ISBN 978-5-0068-2584-0
Создано в интеллектуальной издательской системе Ridero
Оглавление
УДАЧНАЯ РЫБАЛКА
Тихий и солнечный октябрьский денёк с утра баловал нас с сыном необычным, почти летним теплом. Бесчисленные протоки и ерики в устье Волги замерли, словно в ожидании чего-то важного и значительного, о чём нам знать было не дано. Бескрайние заросли пожелтевшего камыша и поля увядших лотосов, не тронутые даже слабым ветерком, выглядели печальными и безжизненными…
Блесны, которые мы старательно меняли, шлепались о воду, чуть оживляя картину величественного покоя, но не вызывая ни малейшего интереса у речных хищников.
— Алексей! — обратился я к нашему неразговорчивому, но надёжному помощнику, — А с чем связана эта абсолютная и какая-то… мертвая тишина?
Егерь пожал плечами и, повозившись ещё немного с мотором бударки, добавил, наклонившись и глядя куда-то за борт.
— Давление, видать, меняется, и вода вон ещё упала… Может по сазану попробуем?
Минут двадцать спустя, растревожив тишину шумом мотора, мы стали на якорь в глубокой и чистой протоке. В прежние приезды здесь нередко попадали крупные, килограмм на пять-шесть, а то и поболее экземпляры. Быстро оснастив специальные, особо прочные удилища тяжелым монтажом с кукурузным жмыхом, забросили донки и, устроившись поудобнее, замерли в ожидании поклёвок. Вновь воцарила тишина, но уже не пустая и неподвижная. Ожившие воспоминания наполнили её для нас живыми и эмоциональными картинками борьбы с крупной и сильной рыбой; с её мощными всплесками и могучими рывками перед лодкой в стремлении уйти от подсачника…
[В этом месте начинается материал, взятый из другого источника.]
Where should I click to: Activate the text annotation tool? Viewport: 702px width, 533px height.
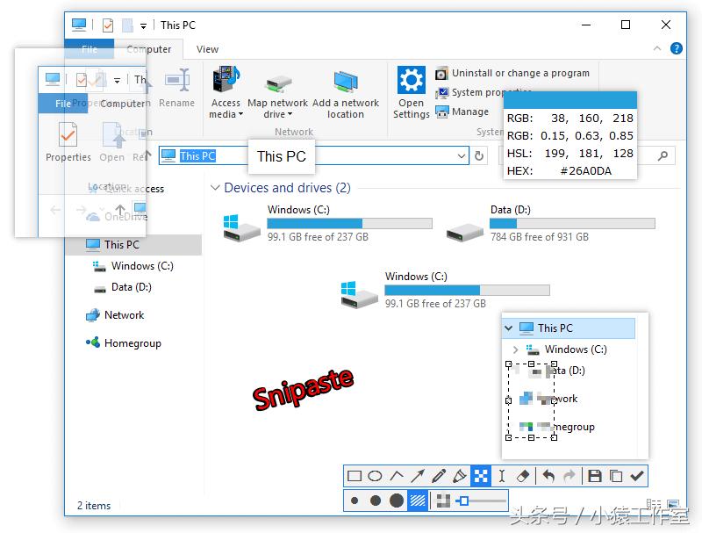point(501,475)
Зашумела, тяжело взлетев над камышом, большая серая цапля. На некоторое время птица завладела нашим вниманием, но вскоре скрылась за зарослями камыша и редкими деревьями, увешанными черными гнездами бакланов.
— Послушай, пап, — заговорил мой Антон, задумчиво глядя перед собой на тяжёлую и неподвижную, почти черную сегодня воду, — как ты считаешь, может быть нынешняя пандемия всё же результат злого умысла каких-то людей? Нет, я, конечно в курсе публичных версий, только очень уж подозрительно все неприятности в мире совпали… Ну, или по-другому спрошу. Что вообще, по-твоему, происходит? Ведь не мог же весь мир одновременно сойти с ума?
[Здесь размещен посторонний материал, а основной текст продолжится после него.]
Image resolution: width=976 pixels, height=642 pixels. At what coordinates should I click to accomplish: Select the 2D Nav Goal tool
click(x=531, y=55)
Посмотрев на сына и убедившись, что мысленно он уже не здесь, я подумал, что разговор будет непростым. Мелькнула мысль о том, что если бы сазан был сегодня поживее, то сейчас было бы уже весело…
— Мы не раз прежде касались этой проблемы в наших с тобой беседах, но, похоже, так и не добрались до её сути… Хотя есть бесспорный момент, который я многократно подчеркивал. Это я о человеческой культуре. К сожалению, истинное содержание этого важнейшего понятия выхолощено в современном сознании большинства людей.
— Ну да. Ты действительно подчеркивал, что культура это не особая сфера деятельности, а всеобщее определение нашей реальности. Или примерно так…
Сын, голос которого звучал глухо, словно издалека, улыбнулся, будто удивившись собственным словам.
Сосредоточившись, я прикрыл глаза, а когда вновь открыл их, мир был уже бесцветным. Неподвижность, тяжело накрывшая все вокруг, стала теперь свинцово-серой. Мой взгляд с трудом скользил по поверхности почти незнакомых предметов, безуспешно пытаясь обнаружить собеседника, без которого всё теряло смысл…
* * *
Труднее всего было вынимать ноги из грязи, липкой, жадно впивающейся в высокие болотные сапоги. Но нужно было идти, поскольку любая остановка приводила к тому, что дурно пахнущая жижа затягивала всё глубже, отбирая силы и постоянно пытаясь стянуть с ног обувь.
Сквозь сырую серую дымку глухими волнами накатывал невнятный рокот множества голосов. Временами то слева, то справа ощущалось какое-то неясное движение, но рассмотреть что-либо, кроме безликих и размытых туманом силуэтов не удавалось. Шли минуты… или часы. Идти было всё так же трудно, хотя остатки сил позволяли пока держать всё тот же изнурительный темп.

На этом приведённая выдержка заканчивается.